CIT 591 Language Translation Clarifications
David Matuszek, Fall 2002

Files to read:

You should read in two files: one containing the dictionary to use, and a second containing the text passage to translate. You don't write out any files; output is to your GUI.


The GUI:

Your results are displayed in the GUI (along with your name). The only real requirement is to keep it simple enough so that we can figure out how to use your program without too much effort.


Translating multiple files:

After reading and translating a text passage, your program should be able to do it again, without quitting and restarting. This is not stated explicitly in the requirements, but is implied by the sentence that reads:

"Each time you read a new file, you should replace the old translation in the TextArea; don't just keep adding to the end."

Whether you read in a new dictionary (or the same dictionary again), or just keep using the same dictionary throughout the program execution, is up to you. It would be nice to give the user a choice, but I didn't say anything about that, so I don't require it.


Capitalization:

Correct capitalization is somewhat difficult, and not what this assignment is supposed to be about. Hence I am simplifying the problem somewhat, and asking you to follow these three rules:

You are welcome to attempt better capitalization than the above rules require.

Just to be perfectly clear, output in ALL CAPS is not acceptable.

It may help if you use a boolean flag, named something like capitalizeNextWord, to help keep track of when capitalization needs to be done. This is just a suggestion, not a requirement.

I suggest (but don't require) that you convert all words to lowercase for storage in the dictionary, and convert words to lowercase in order to look them up in the dictionary. This will avoid problems with not finding a word because it is or isn't capitalized. Conversion to lowercase is easily done with a method in the String class.

Just as an aside: You may have noticed that nouns and proper names are always capitalized in German, whereas English only capitalizes proper names. This is why I didn't simply say "retain existing capitalization," which would certainly have been simpler.


Non-English characters:

It is more difficult than I realized to write regular expressions that recognize all "word" characters, including non-English ones. Hence, the only additional characters you need to be able to recognize as "word" characters are the umlauted ones that appear in the sample test file.

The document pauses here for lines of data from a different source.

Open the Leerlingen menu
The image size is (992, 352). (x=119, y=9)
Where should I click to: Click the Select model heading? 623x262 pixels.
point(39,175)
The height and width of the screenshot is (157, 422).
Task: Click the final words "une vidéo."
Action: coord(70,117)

You can insert these characters into your own Java program most easily by copying them from the dictionary file and pasting them. BlueJ, WordPad, and even Notepad have no trouble with these characters; they may display differently (have different glyphs) under Linux; I haven't checked, and it doesn't matter.


StringTokenizer:

Some students have discovered the very useful StringTokenizer class. You are welcome to use this class, so long as you also use regular expressions. The following requirement is quoted from the assignment:

"You should use methods both from the String class and from the java.util.regex package. Use them in whatever proportions seem most useful, but use both."

My purpose is to teach you as much Java as possible, so I certainly don't want to discourage you from learning and using anything helpful. The only (apparent) exception to this rule is that I don't want you to use an IDE that creates your GUI for you, such as Forté, JBuilder, or VisualAge--this is because it is important for you to learn how to build your own GUIs, without software assistance.


Untranslated words:

If a word doesn't get translated, maybe it isn't in the dictionary.

Almost all the words in the first paragraph are in the dictionary. Only a few of the words in the last paragraph are in the dictionary. This is intentional--it's to make it easy to test whether you handle unknown words correctly.

One of the words is the dictionary is misspelled--possibly more than one. This was not intentional, but it is not your problem. If a word isn't in the dictionary, whether deliberately or through an accidental misspelling, use the original untranslated word, with the original capitalization, in your result.


Testing:

Please do not submit test files with your program. We will use our own test files for grading. Your program is expected to work with any reasonable files, not just one particular file that you create.

It should go without saying, but your program should not crash if there are problems in the test files, such as a malformed dictionary line. Programs should never crash just because of bad input. We won't intentionally test how your program handles bad data (this time, anyway), but if your program crashes for any reason, you will definitely lose points for it.